There is no defense against stupidity, claimed professor Carlo M. Cipolla, from the University of California, Berkeley. Back in 1975 he wrote and published an entire essay explaining the universal laws of stupidity and why it is one of the greatest existential threats to humanity. Stupid people can be identified by these traits: they are abundant, they are irrational, and they cause problems for others without apparent benefit to themselves, thereby damaging society.
Law 1: Always and inevitably everyone underestimates the number of stupid individuals in circulation
You may think that you are surrounded by some idiots, but according to Cipolla, you are making an understatement. He says that the error in the estimation of stupid people lays in the wrong assumptions that certain people are intelligent just because of their job, education level, or social standard.
Law 2: The probability that a certain person be stupid is independent of any other characteristic of that person
Cipolla believed that stupidity is present across all populations, regardless of their gender, race, nationality, education level, income, etc. According to him, there are stupid people no matter in which group of people you will find yourself, even if they are well educated. Basically, there are stupid college professors, politicians, experts, etc.
Law 3: A stupid person is a person who causes losses to another person or to a group of persons while himself deriving no gain and even possibly incurring losses
This definition is called the Golden Law of stupidity by Cipolla. According to his theory, there are four types of people in general. The intelligent ones take actions that will benefit both themselves and the others; the so-called bandits benefit themselves at others’ expense; the helpless people who enrich others at their own expense; and the stupid which are described in the title of this law.
Cipolla said that stupid people are dangerous because of their consistent stupidity. Unlike them, the rest of the people may act inconsistently and they may sometimes act intelligently, sometimes like selfish bandits and sometimes they are just helpless when someone takes advantage of them.
Essentially stupid people are dangerous and damaging because reasonable people find it difficult to imagine and understand unreasonable behavior. An intelligent person may understand the logic of a bandit. The bandit’s actions follow a pattern of rationality: nasty rationality, if you like, but still rationality. The bandit wants a plus on his account. Since he is not intelligent enough to devise ways of obtaining the plus as well as providing you with a plus, he will produce his plus by causing a minus to appear on your account. All this is bad, but it is rational and if you are rational you can predict it. You can foresee a bandit’s actions, his nasty maneuvres and ugly aspirations and often can build up your defenses.
With a stupid person all this is absolutely impossible as explained by the Third Basic Law. A stupid creature will harass you for no reason, for no advantage, without any plan or scheme and at the most improbable times and places. You have no rational way of telling if and when and how and why the stupid creature attacks. When confronted with a stupid individual you are completely at his mercy.
Law 4: Non-stupid people always underestimate the damaging power of stupid individuals. In particular non-stupid people constantly forget that at all times and places and under any circumstances to deal and/or associate with stupid people always turns out to be a costly mistake.
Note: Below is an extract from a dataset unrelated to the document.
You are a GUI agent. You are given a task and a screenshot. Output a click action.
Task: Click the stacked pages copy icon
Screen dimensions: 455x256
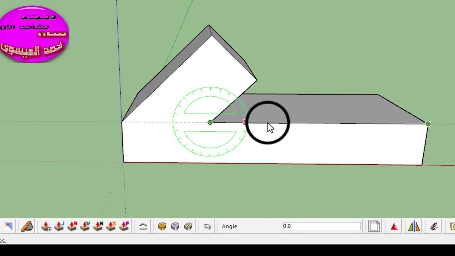coord(374,226)
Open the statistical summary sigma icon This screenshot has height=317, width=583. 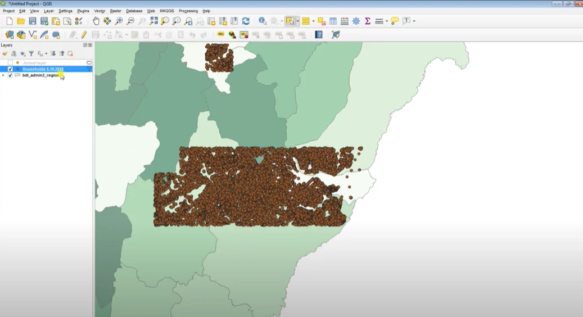point(368,21)
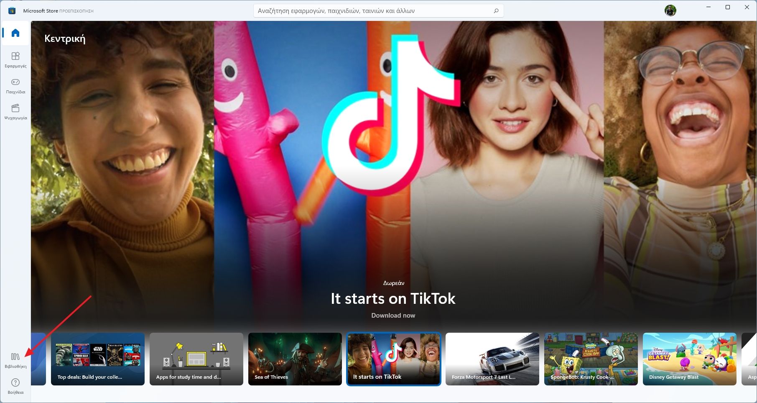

The point of this law is clear – we underestimate the stupid people and the harm that they can do.
Law 5: A stupid person is the most dangerous type of person
According to Cipolla, a stupid person is more dangerous than a bandit. After the action of a perfect bandit, the bandit has a plus on his account which plus is exactly equivalent to the minus he has caused to another person. Society as a whole is neither better nor worse off. However, when stupid people are at work, the story is totally different. Stupid people cause losses to other people with no counterpart of gains on their own account. Thus the society as a whole is impoverished.
Whether one considers classical, or medieval, or modern or contemporary times one is impressed by the fact that any country moving uphill has its unavoidable fraction of stupid people. However, the country moving uphill also has an unusually high fraction of intelligent people who manage to keep the fraction at bay and at the same time produce enough gains for themselves and the other members of the community to make progress a certainty.
Declining societies have the same percentage of stupid people as successful ones. But they also have high percentages of helpless people and, Cipolla writes, “an alarming proliferation of the bandits with overtones of stupidity.”
“Such change in the composition of the non-stupid population inevitably strengthens the destructive power of the [stupid] fraction and makes decline a certainty,” Cipolla concludes. “And the country goes to Hell.”